Question (09/21/2012):

Title: Pulmonary nodule in middle lobe | Focal pulmonary thickening around the same lobe | Patchy ground-glass opacities.

I have a 7.0 mm pulmonary nodule in my middle lobe of my right.

There is also focal pulmonary thickening around the same lobe.

There are patchy ground-glass opacities bilaterally.

My pulmonary function test revealed chronic respiratory acidosis with moderate hypoxemia.

And 2 days after abdominal surgery I developed a lower lobe pleural effusion as well as costogenic angle structures.

Can you tell me what all of this means and list some possible causes.

My neurologist is considering sarcoidosis.

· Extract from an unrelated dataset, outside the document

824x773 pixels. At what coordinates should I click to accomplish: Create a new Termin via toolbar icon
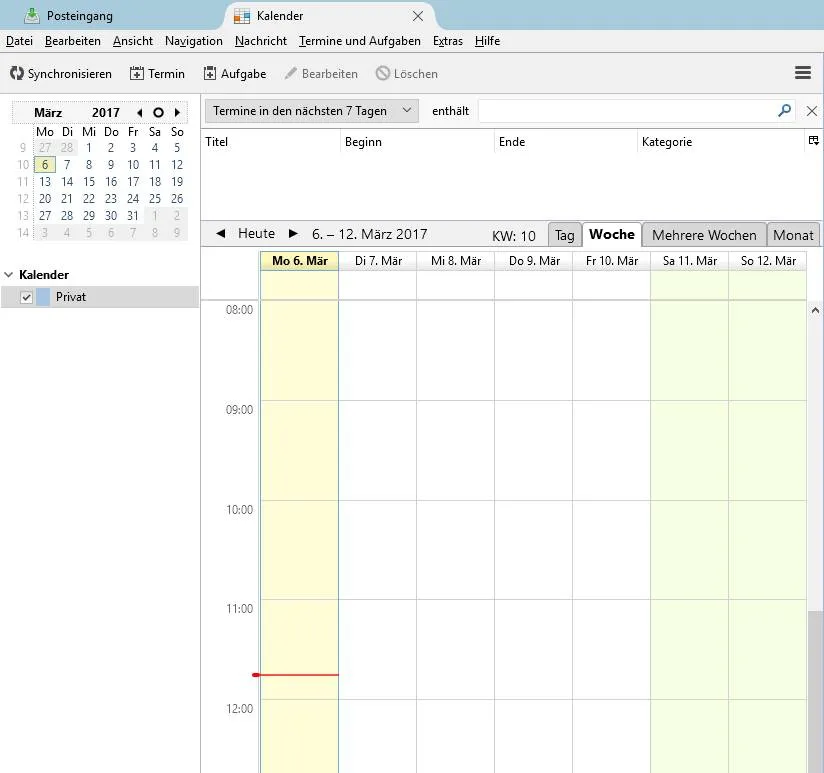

Could this being accurate?

Answer:

Thank you very much for your question.

A solitary pulmonary nodule is a round or oval spot (lesion) in the lungs that is seen with a chest x-ray or CT scan.

More than half of all solitary pulmonary nodules are noncancerous (benign). Benign nodules have many causes, including old scars and infections.

Infectious granulomas (reactions to a past infection) cause most benign lesions.

A pleural effusion is a buildup of fluid between the layers of tissue that line the lungs and chest cavity.

Two different types of effusions can develop:

-Transudative pleural effusions are caused by fluid leaking into the pleural space. This is caused by increased pressure in, or low protein content in, the blood vessels. Congestive heart failure is the most common cause.

-Exudative effusions are caused by blocked blood vessels, inflammation, lung injury, and drug reactions.

Pulmonary sarcoidosis may manifest with various radiologic patterns: Bilateral hilar lymph node enlargement is the most common finding, followed by interstitial lung disease.

At high-resolution CT, the most typical findings of pulmonary involvement are micronodules with a perilymphatic distribution, fibrotic changes, and bilateral perihilar opacities.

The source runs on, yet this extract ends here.